Linux Guru Speaks Out on
Server Virus Attacks
This from Adam Haeder, author of the
best-selling Conducting the Oracle Job Interview, on Windows vs.
There is no such thing as 'immune to
viruses'. What is a virus? A piece of malicious code that propagates
itself. Linux and Mac haven't seen many because:
- - they are a much smaller installed user base
- - their operating systems don't lend themselves to easy
propagation of malicious code
Why are windows viruses so prevalent? For the inverse of the 2
reasons stated above. To infect a computer, I have to somehow get
code running on it. I can either a) trick a user into running my
malicious code, or b) trick the OS into running it for me. The
latest vulnerabilities have focused on b). Windows is particularly
vulnerable to this because, by it's very nature, everything works
together. It's not good from a security standpoint to enable your
browser to call your email or word processing program, but you can
do that in windows. Think of it like the classic 'hard outer shell,
soft chewy center' security model: once you're in, you're in, and
can do pretty much anything.
Why is this not true for Linux and Mac? As a long-time Linux user, I
can attest that most Linux apps do not work together. Also, viruses
need to work from a common base to be able to propagate. All the
windows email viruses propagate through Outlook or Outlook Express.
You never hear of a virus using Lotus Notes or anything else,
because Outlook and Outlook Express
are on so many systems. What mail program would a Linux virus pick?
There's only about 50 to choose from.
The other issue is basic OS security. Despite Microsoft's efforts to
the contrary, most Windows users run their computers in
'Administrator' mode, meaning any program they run has full access
to everything. You can change this, but outside of corporate
environments, few people do. Linux on the other hand (not sure about
the default on Mac, not much of a Mac guy) defaults you to a
non-privileged user account. So even if you run malicious code,
you're only screwing up your own files, not the rest of the OS.
So although we will see more malicious, propagating code spreading
around the net for non-Windows operating systems as they continue to
grow in popularity, I can still feel self-righteous in saying that
it's never going to be as bad as Windows.
• • • • • • •
▸ ACTIVITIES:
1. In the piece on server virus attacks, which programs do all the Windows email viruses use to propagate?
2. Please transcribe the section of the piece on server virus attacks that opens with the words containing "Why is this" and closes with "Linux virus pick?".

▸ COLLECTED DATA:
• • • • • • •
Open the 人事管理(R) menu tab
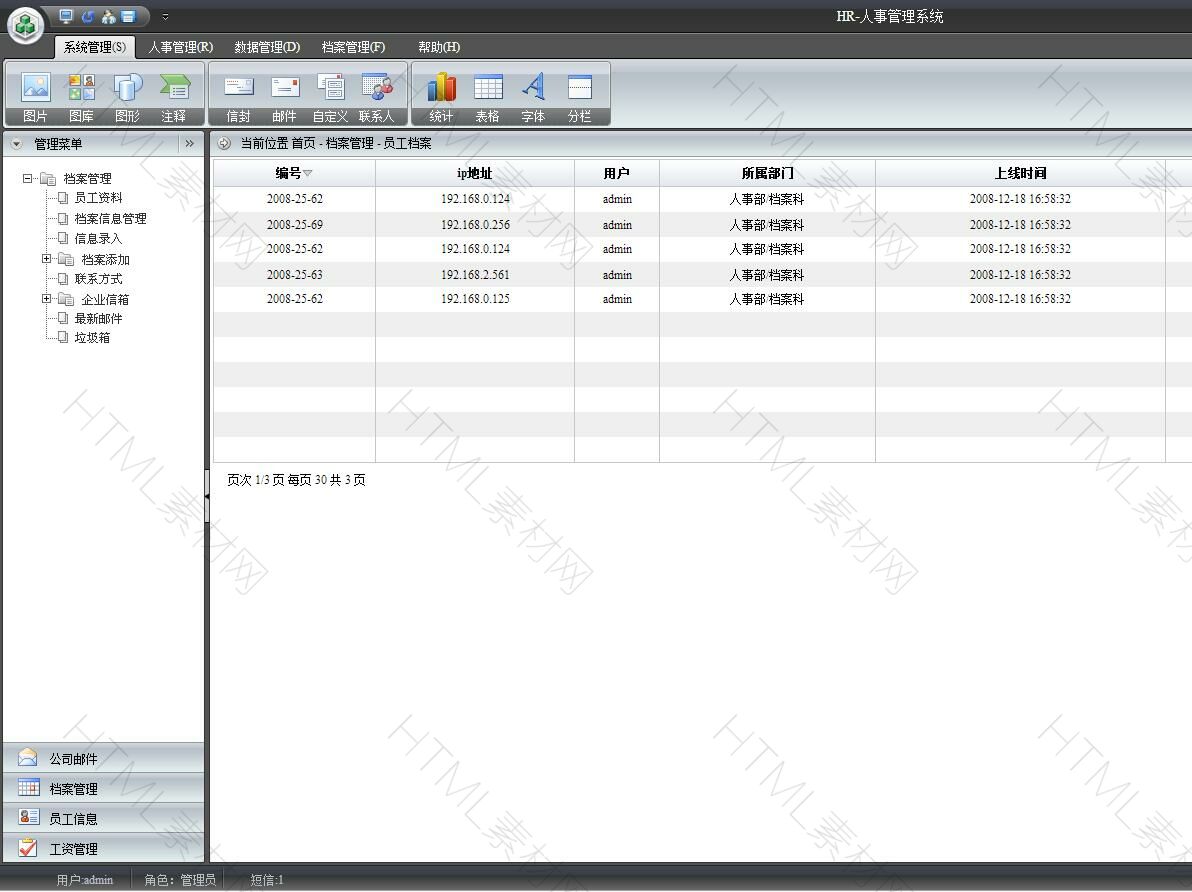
• • • • • • •
▸ EXERCISE RESPONSES:
1. Outlook or Outlook Express.

2.
Why is this not true for Linux and Mac? As a long-time Linux user, I
can attest that most Linux apps do not work together. Also, viruses
need to work from a common base to be able to propagate. All the
windows email viruses propagate through Outlook or Outlook Express.
You never hear of a virus using Lotus Notes or anything else,
because Outlook and Outlook Express
are on so many systems. What mail program would a Linux virus pick?